◆ EXTRACTED RECORDS:
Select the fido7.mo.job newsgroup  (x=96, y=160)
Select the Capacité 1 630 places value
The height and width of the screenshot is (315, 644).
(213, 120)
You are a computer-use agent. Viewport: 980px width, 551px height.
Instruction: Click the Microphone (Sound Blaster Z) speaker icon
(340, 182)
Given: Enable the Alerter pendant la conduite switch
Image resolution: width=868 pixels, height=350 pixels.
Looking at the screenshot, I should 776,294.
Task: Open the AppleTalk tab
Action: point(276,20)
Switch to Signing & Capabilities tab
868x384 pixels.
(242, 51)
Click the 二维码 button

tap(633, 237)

==

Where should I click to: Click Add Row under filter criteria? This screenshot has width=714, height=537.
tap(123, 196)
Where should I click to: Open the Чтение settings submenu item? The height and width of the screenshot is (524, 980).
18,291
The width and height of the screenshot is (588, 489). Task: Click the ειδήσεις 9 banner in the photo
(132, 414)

...

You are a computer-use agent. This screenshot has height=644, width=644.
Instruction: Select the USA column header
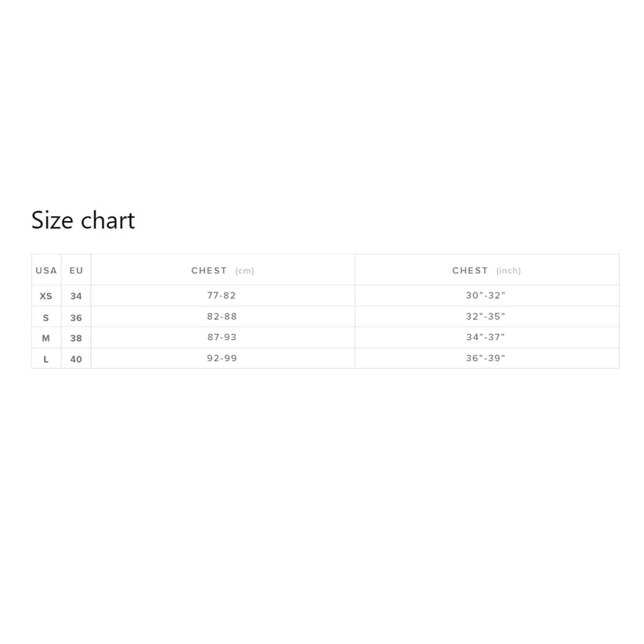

◆ ABOUT THIS TASK: For this exercise, output exactly the lines above from the line with "Given: Enable the" to the line with "Switch to Signing & Capabilities tab", counting both, and leave out the rest.

◆ ANSWER TO THE PROBLEM:
Given: Enable the Alerter pendant la conduite switch
Image resolution: width=868 pixels, height=350 pixels.
Looking at the screenshot, I should 776,294.
Task: Open the AppleTalk tab
Action: point(276,20)
Switch to Signing & Capabilities tab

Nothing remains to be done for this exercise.